Document authors are encouraged to avoid "compatibility characters", as defined in section 2.3 of [Unicode] (see also D21 in section 3.6 of [Unicode3]). The characters defined in the following ranges are also discouraged. They are either control characters or permanently undefined Unicode characters:

Section 4.2.2 External Entities

In the first item of the numbered list, change the reference to [Unicode3] to point to [Unicode]:

  1. Each character to be escaped is represented in UTF-8 [Unicode] as one or more bytes.

Section 4.3.3 Character Encoding in Entities

Amend the second paragraph to read:

Entities encoded in UTF-16 MUST and entities encoded in UTF-8 MAY begin with the Byte Order Mark described by Annex H of [ISO10646-2000], section 16.8 of [Unicode], and section 2.7 of [Unicode3] (the ZERO WIDTH NO-BREAK SPACE character, #xFEFF). This is an encoding signature, not part of either the markup or the character data of the XML document. XML processors MUST be able to use this character to differentiate between UTF-8 and UTF-16 encoded documents.
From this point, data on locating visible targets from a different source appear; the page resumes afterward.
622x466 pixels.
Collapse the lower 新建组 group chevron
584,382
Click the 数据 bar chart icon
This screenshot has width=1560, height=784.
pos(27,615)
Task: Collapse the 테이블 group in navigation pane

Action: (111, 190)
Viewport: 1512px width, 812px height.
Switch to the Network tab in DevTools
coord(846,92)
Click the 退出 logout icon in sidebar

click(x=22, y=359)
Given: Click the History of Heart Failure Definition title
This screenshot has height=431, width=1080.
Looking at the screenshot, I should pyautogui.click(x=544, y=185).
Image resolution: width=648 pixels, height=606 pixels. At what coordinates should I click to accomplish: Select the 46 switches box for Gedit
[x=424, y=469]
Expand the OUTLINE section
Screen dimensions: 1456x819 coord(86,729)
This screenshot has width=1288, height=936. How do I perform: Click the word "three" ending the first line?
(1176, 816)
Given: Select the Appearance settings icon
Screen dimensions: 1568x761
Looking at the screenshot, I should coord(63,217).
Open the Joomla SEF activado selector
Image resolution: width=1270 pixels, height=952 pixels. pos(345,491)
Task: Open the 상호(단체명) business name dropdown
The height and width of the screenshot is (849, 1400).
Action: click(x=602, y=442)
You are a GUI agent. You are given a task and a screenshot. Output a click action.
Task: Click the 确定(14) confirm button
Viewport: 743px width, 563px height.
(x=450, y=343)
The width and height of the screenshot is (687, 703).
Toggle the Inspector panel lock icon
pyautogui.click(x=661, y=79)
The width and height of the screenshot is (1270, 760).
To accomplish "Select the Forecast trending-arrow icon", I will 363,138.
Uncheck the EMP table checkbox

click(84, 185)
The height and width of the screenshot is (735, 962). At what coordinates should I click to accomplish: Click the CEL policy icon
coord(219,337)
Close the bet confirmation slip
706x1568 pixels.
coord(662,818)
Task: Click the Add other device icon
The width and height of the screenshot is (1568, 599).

Amend the next-to-last paragraph to read:

It is a fatal error when an XML processor encounters an entity with an encoding that it is unable to process. It is a fatal error if an XML entity is determined (via default, encoding declaration, or higher-level protocol) to be in a certain encoding but contains byte sequences that are not legal in that encoding. Specifically, it is a fatal error if an entity encoded in UTF-8 contains any irregularill-formed code unit sequences, as defined in section 3.9 of Unicode 3.1 [Unicode]. Unless an encoding is determined by a higher-level protocol, it is also a fatal error if an XML entity contains no encoding declaration and its content is not legal UTF-8 or UTF-16.
Section A.1 Normative References

Amend the [Unicode] entry to read:

Unicode
The Unicode Consortium. The Unicode Standard, Version 5.0.0, Reading, Mass.: Addison-Wesley Developers Press, 1996defined by: The Unicode Standard, Version 5.0 (Boston, MA, Addison-Wesley, 2007. ISBN 0-321-48091-0).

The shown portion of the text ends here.